Azerbaijani media: Embassy increases security in Baku because of ISIS threatening
Only in January several articles about ISIS’s threatening to Azerbaijan appeared in international media outlets, and Baku has already taken up special measures related to the security of the leading countries and European state diplomacy, Azerbaijani information portal “Minval.az” reports, referring to the site “Axar.az.”
As it’s noted in the article, although the main reasons for increasing the security measures in embassies whose protection is carried out by the special services and intelligence agency of the country, is not reported, it’s assumingly done because of the military-political conflict going on in the region. It’s also reported that the law enforcement agencies are taking a particularly active part in the embassies’ security. “These measures are directed to reducing the psychological tension created in the world by that terroristic organisation, and serve to ensuring a greater sense of confidence of the diplomats,” reads the article.
According to the portal, an anonymous employee of the special services of the country noted that the warriors, fighting in the due time for ISIS, can become a source of a real threat when they come back to Azerbaijan. As for the increased security in the embassies in Baku, the employee made a sensational assumption. “That the increasing of those security measures set on after the head-of-the-country’s visits to Germany and Davos, is of interest,” he added, claiming that some undercover information regarding the ISIS threat was conveyed to Ilham Aliyev, the President of Azerbaijan.
The portal also notes that the European outlet “Another Western Dawn News” has recently published a sensational piece of news about the ISIS threat in Azerbaijan. It reported that Abdul Wahid Khudair Ahmad, the ISIL “Minister of Internal Affairs,” had called on the warriors from Azerbaijan to commence an armed struggle against the Western-backed Azerbaijani authorities.

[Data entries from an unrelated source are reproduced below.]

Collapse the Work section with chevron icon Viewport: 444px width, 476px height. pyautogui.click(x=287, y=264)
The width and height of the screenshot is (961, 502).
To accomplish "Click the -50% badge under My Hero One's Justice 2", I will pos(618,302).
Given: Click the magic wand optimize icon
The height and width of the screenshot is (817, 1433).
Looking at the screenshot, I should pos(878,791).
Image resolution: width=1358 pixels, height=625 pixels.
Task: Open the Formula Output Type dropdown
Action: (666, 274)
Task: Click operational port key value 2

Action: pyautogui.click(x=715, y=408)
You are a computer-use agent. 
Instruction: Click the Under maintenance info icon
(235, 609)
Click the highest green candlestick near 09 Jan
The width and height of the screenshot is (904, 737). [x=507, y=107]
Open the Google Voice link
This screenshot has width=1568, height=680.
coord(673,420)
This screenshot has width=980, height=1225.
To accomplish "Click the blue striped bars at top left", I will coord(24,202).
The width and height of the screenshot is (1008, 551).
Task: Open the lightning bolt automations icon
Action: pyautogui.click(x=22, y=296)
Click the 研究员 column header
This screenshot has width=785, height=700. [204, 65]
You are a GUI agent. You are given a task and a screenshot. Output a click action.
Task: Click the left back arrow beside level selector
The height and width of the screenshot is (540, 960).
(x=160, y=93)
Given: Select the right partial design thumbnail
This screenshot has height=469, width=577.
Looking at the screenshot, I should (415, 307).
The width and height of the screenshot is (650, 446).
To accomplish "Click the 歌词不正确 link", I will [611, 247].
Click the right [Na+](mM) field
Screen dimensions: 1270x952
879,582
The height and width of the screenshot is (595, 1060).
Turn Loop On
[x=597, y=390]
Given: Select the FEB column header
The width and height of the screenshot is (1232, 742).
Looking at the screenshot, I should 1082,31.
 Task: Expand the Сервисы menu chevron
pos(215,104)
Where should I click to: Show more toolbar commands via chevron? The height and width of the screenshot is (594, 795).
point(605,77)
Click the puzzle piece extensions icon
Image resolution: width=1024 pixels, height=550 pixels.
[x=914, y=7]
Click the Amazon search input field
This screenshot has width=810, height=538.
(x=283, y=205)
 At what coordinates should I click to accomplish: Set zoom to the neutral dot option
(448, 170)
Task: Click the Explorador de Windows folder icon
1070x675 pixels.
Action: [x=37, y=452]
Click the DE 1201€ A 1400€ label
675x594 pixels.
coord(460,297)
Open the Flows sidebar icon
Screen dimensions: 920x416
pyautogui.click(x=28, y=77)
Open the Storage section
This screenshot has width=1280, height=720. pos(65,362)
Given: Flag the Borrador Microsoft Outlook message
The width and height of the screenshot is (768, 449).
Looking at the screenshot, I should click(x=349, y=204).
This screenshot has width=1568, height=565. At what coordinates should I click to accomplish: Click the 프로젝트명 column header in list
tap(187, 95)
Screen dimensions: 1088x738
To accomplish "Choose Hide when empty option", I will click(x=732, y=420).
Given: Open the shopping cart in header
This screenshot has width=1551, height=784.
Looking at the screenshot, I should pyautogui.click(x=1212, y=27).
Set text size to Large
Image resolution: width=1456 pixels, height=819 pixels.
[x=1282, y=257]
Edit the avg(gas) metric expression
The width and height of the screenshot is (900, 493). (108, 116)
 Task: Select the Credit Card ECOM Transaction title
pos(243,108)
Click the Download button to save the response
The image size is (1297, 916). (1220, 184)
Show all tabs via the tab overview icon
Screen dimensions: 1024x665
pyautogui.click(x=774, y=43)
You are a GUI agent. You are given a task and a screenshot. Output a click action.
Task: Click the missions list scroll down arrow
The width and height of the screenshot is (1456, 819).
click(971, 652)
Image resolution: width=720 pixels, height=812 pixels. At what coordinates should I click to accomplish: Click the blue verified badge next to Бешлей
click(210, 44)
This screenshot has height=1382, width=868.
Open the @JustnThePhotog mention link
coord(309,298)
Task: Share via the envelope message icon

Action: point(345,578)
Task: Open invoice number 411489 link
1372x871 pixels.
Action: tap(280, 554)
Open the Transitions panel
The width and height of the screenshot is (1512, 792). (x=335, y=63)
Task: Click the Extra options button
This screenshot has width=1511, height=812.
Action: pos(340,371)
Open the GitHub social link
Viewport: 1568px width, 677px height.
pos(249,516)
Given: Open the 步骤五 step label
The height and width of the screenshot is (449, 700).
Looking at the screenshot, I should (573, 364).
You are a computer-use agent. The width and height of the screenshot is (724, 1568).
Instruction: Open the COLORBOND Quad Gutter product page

The outlet claimed that Saudi Arabia, that directs and finances the Islamic jihadists, has been secretly trained and developed radical mujahideens in Azerbaijan since 1998. The report also notes that fighting in Syria eventually came to be those trained in those detachments.
The portal notes that in a few days the Turkish newspaper “Yeni Cag,” too, published an article regarding the increased ISIS activities in Azerbaijan. It notes that the hands of ISIS were able to reach up to Azerbaijan, too. After passing an appropriate training, the young radicals took their families and set on their way to Syria through Turkey. Those who want back are threatened with arrest in Baku.
As the article has it, although the Azerbaijan Ministry of National Security is regularly conducting operations against the extremists, this process doesn’t cease but goes on. “So, Elnara Mammadova, a resident of the village Dashuz from the region Shekin has recently left for Syria with her three children, mother, sister and son-in-law. The group-of-nine set to Balakan, crossed the Georgian border and made it to Syria through Turkey,” remind the portal.
Azerbaijani Salafis or Wahhabis are fighting in the ranks of various terrorist groupings that operate in Syria, Afghanistan and Pakistan. According to the Azerbaijani news agency Vesti.az the total number of Azerbaijani terrorists in these countries equals to 300. Whereas according to FaktHeber Azerbaijani portal over the past three years only in Syria almost 200 Azerbaijani terrorists were killed.
The relationship between international terrorist groups and Azerbaijan originated in the early 1990s. That time, the Azerbaijani army, having failed in the aggression against Nagorno-Karabakh Republic (NKR), retreated with losses. Trying to save the situation, the Azerbaijani leadership, headed by Heydar Aliyev attracted to the war against the Armenians of Nagorno-Karabakh international terrorists and members of radical groups from Afghanistan (groupings of Gulbuddin Hekmatyar), Turkey ("Grey Wolves", etc.), Chechnya (groupings Basayev and Raduyev etc.) and some other regions.
Despite the involvement in of thousands of foreign mercenaries and terrorists in the Azerbaijani army during the war, the Azerbaijani aggression against Nagorno-Karabakh Republic failed, and the Baku authorities were forced to sign an armistice with the NKR and Armenia. However, international terrorists found ties in Azerbaijan, and used them in the future. Recruitment was conducted among Azerbaijanis, who then were sent to Afghanistan and the North Caucasus, where participated in the battles against the forces of the international coalition and Russian organizations. In recent years, the citizens of Azerbaijan are actively involved in terrorist and extremist activities in Russia, Afghanistan, Syria and Iraq.